══ RAW RECORDS ══

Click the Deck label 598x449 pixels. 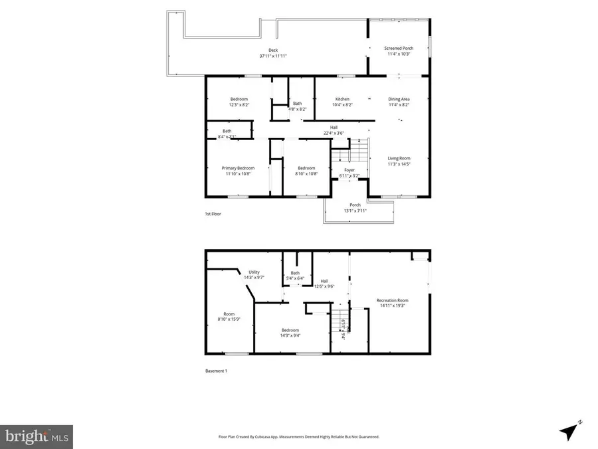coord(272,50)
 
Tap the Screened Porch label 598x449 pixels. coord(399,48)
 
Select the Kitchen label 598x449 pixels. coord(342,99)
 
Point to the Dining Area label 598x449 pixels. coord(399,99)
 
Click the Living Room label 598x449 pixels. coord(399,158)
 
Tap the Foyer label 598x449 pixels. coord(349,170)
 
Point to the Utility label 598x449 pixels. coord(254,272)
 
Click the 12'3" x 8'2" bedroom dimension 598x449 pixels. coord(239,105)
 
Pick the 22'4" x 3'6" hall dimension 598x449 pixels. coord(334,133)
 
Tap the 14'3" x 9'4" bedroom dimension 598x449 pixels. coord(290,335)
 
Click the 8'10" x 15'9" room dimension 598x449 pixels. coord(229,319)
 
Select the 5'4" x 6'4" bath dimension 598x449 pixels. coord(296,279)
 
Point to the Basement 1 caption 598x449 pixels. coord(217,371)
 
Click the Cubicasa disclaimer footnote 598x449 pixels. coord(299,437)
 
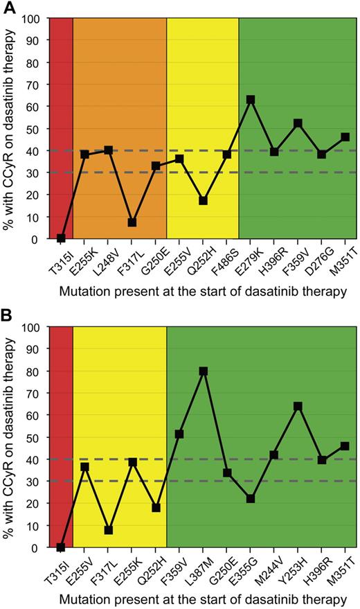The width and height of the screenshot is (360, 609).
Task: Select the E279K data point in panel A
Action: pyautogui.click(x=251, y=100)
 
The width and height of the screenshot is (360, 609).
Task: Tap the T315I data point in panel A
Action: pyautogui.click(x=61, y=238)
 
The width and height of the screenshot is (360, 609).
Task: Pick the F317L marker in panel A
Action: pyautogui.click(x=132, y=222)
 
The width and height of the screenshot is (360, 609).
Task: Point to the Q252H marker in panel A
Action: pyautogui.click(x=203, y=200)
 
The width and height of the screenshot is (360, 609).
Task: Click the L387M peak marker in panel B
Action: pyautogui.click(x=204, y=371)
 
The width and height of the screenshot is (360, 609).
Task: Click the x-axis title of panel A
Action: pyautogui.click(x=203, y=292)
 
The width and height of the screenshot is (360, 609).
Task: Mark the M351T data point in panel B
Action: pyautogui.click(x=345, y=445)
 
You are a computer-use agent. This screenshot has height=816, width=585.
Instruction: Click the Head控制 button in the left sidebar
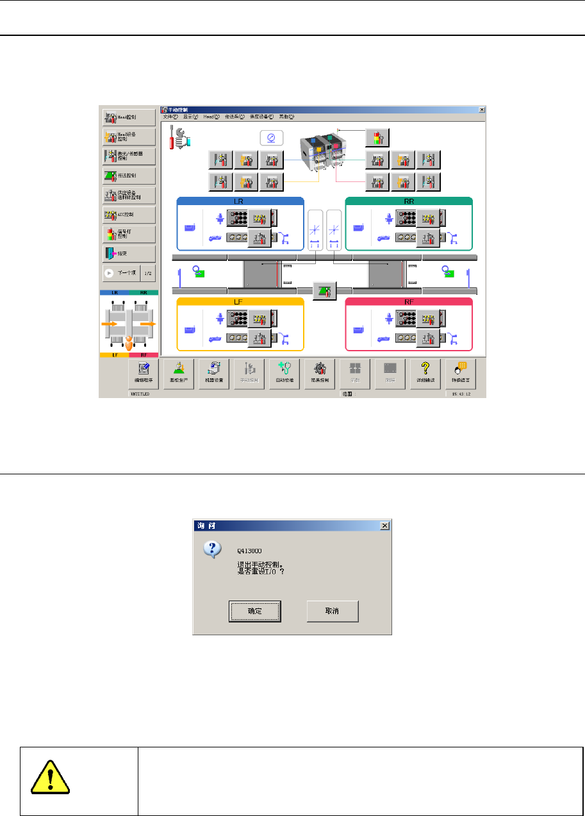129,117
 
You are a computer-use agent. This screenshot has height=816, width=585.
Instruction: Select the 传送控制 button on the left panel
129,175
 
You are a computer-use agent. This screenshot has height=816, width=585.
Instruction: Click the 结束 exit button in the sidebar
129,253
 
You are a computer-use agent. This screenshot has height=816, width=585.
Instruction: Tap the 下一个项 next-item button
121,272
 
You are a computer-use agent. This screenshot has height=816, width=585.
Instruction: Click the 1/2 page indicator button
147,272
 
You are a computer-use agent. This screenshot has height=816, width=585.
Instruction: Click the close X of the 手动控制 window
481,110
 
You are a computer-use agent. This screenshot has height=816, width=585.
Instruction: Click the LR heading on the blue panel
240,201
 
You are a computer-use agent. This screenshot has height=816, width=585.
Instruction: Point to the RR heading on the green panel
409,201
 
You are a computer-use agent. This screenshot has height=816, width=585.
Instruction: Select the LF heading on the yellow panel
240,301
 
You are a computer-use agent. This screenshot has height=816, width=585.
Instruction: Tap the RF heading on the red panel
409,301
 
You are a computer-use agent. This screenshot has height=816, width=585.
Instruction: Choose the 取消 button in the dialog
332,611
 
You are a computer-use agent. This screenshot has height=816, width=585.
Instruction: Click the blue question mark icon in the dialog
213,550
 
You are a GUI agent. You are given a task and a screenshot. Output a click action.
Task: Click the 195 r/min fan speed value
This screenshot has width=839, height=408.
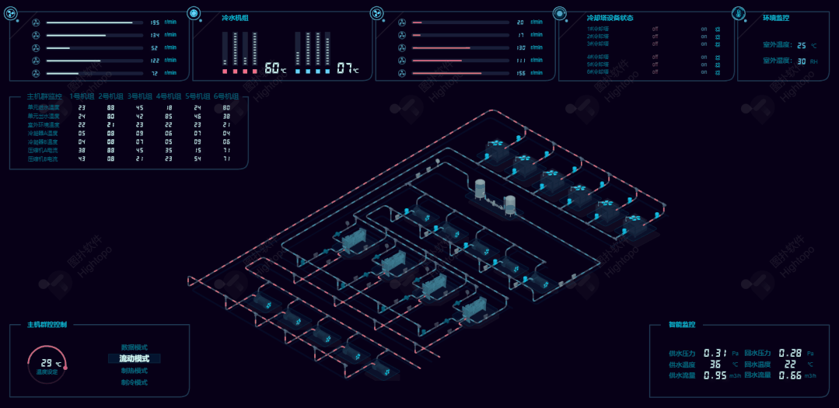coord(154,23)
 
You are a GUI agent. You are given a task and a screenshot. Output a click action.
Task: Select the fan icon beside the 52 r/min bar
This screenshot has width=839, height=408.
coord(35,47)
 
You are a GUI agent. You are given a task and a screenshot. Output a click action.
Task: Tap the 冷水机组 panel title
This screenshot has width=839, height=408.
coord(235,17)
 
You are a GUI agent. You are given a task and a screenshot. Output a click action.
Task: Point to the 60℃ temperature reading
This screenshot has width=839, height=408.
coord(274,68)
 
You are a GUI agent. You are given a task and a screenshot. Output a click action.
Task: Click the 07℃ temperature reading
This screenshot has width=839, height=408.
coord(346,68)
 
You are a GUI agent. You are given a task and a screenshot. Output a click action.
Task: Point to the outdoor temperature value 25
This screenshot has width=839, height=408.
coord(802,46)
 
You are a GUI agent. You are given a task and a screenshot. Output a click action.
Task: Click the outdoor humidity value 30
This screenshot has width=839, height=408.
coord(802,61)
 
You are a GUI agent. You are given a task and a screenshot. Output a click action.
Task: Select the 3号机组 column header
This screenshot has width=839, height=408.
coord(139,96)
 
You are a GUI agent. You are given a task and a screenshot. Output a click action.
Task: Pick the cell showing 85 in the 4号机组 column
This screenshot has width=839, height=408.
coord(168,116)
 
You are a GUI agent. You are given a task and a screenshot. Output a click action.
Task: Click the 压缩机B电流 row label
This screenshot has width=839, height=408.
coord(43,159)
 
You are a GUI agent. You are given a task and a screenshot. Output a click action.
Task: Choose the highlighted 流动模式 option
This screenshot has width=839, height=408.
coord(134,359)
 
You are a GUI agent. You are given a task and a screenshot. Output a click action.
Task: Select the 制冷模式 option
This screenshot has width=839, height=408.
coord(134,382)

═══

Reproduce the data without changes, from the line containing "598x449 pixels. coord(334,133)" up to and including the line containing "Point to the Basement".

FULL OUTPUT:
Pick the 22'4" x 3'6" hall dimension 598x449 pixels. coord(334,133)
 
Tap the 14'3" x 9'4" bedroom dimension 598x449 pixels. coord(290,335)
 
Click the 8'10" x 15'9" room dimension 598x449 pixels. coord(229,319)
 
Select the 5'4" x 6'4" bath dimension 598x449 pixels. coord(296,279)
 
Point to the Basement 1 caption 598x449 pixels. coord(217,371)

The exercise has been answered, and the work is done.